To do.
**A.** Summarize the orf vaccine article in two sentences.
**B.** Pick up the orf vaccine article after its last sentence and keep writing.
(Given passage)
WITH THE recent launch of a new version of the only orf vaccine available, it is important for sheep owners to recognise the problem early on and manage it accordingly, as well as recognise the effects the virus can have on humans.

It is essential to remember the virus is highly contagious and spreads rapidly, Peter Nettleton of the Moredun Research Institute told producers attending a Moredun/Schering-Plough meeting at Plumpton College, East Sussex.

“The scabby lesions found on the mouth and nostrils of a sheep can survive year on year providing they are kept dry. This is particularly the case with flaky scabs situated across the sheep’s poll and ears.

“Sores can be mild, but they may also spread to other sites. Rapidly growing lesions may develop on gums, palate and tongue, as well as lips, feet and lower limbs.”

Dr Nettleton told producers the reason that orf is such a tricky virus to prevent and control is the group of poxvirus it belongs to.

With its poor immune response vaccination is difficult and offers only short-lived protection. “Much work has been done to improve the currently available Scabivax vaccine and to develop a quicker and more effective diagnostic test.”

The vaccine involves scarification of the skin surface with a cell culture grown virus. “We have tried to implement an intramuscular vaccination process with a live virus but, unfortunately, that has proved unsuccessful.”
(End Given passage)
(Data to examine)
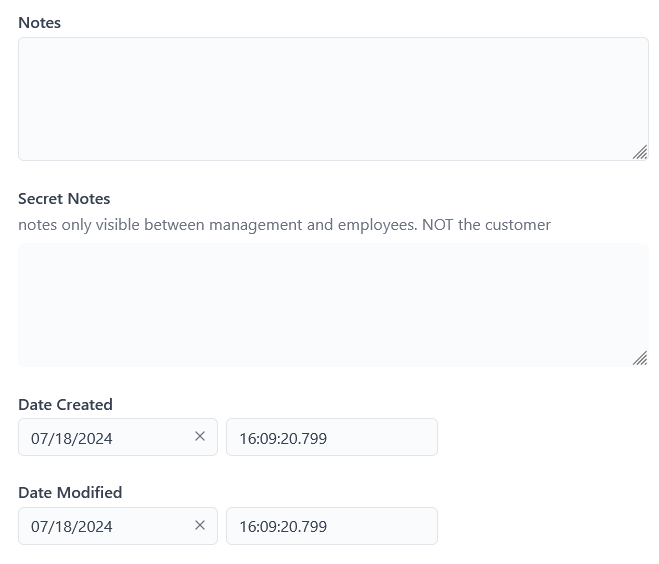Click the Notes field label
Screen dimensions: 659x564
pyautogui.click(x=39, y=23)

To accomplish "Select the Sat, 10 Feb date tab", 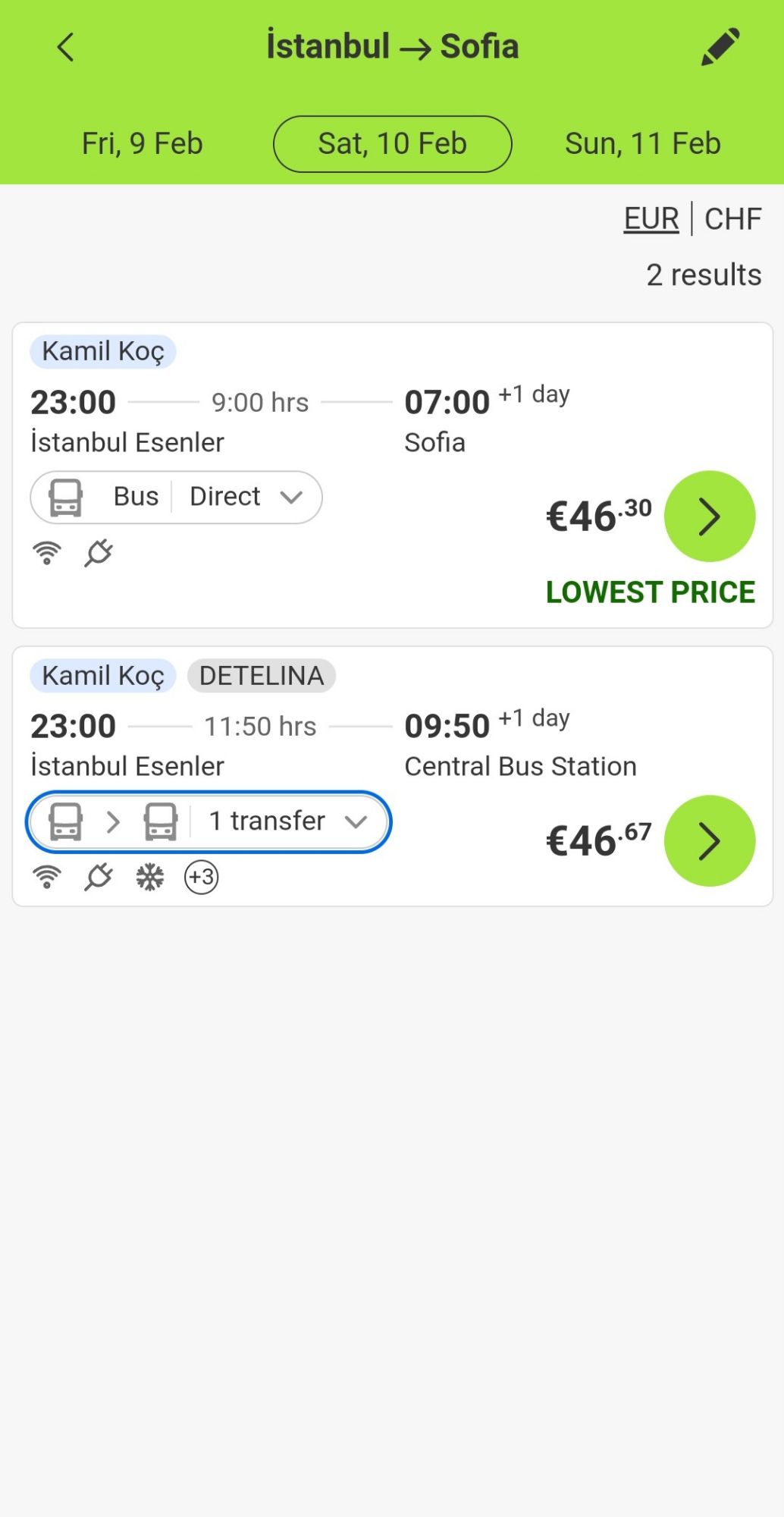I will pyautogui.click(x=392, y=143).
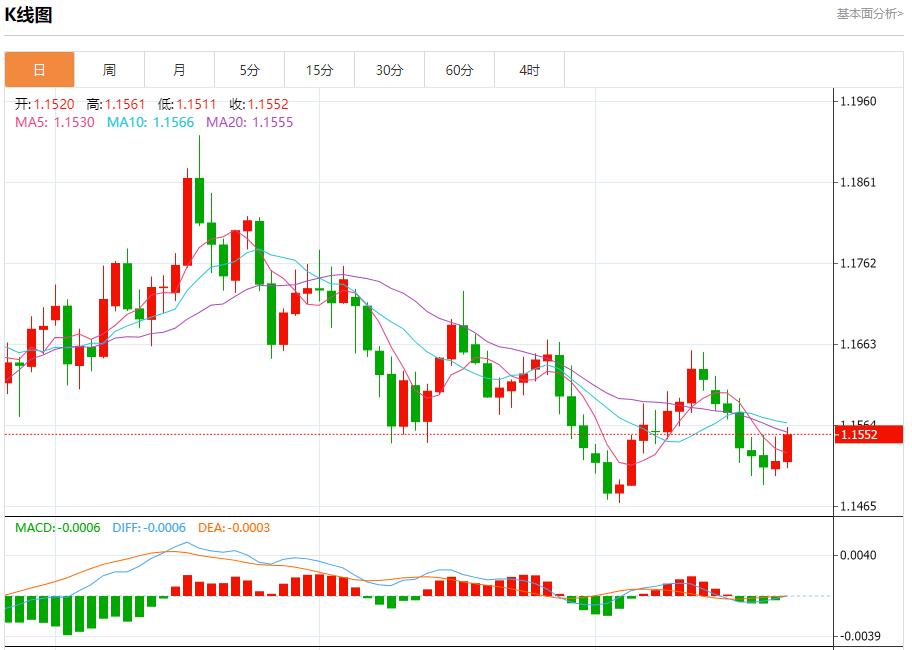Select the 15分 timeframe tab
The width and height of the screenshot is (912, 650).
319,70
(End Data to examine)
Responses by item number.
**A.** With a new version of the only orf vaccine recently launched, Peter Nettleton of the Moredun Research Institute told sheep producers that the virus is highly contagious, spreads rapidly, and can survive year on year in dry scabs, with sores that may spread from the mouth and nostrils to the gums, tongue, feet and lower limbs. Because orf belongs to a poxvirus group with a poor immune response, vaccination offers only short-lived protection, and although work has gone into improving the Scabivax vaccine, which is applied by scarifying the skin, an intramuscular live-virus approach has proved unsuccessful.

**B.**
Because there is no current treatment available, treatment must be directed at preventing secondary bacterial contamination, Mr Nettleton explained.

“The level of virus challenge can be reduced by thoroughly disinfecting lambing sheds, as well as reducing the presence of abrasive material inside as well as out.”

When orf is a major problem on farm, Dr Nettleton strongly advises considering a vaccination programme.

The virus can also infect humans, so careful handling of the vaccine is required, he warned. “Scabs from vaccinated sheep will, however, contaminate the environment, so it must be used only on orf-infected farms.”

As an aid for control, the vaccine should be used three to four weeks before orf is anticipated, he said. “In practice it is usually given to ewes eight weeks before lambing and to lambs shortly after birth. It can also be used once an outbreak has started.”

Dr Nettleton also suggested flockmasters should consider vaccinating new sheep brought onto an orf- infected farm.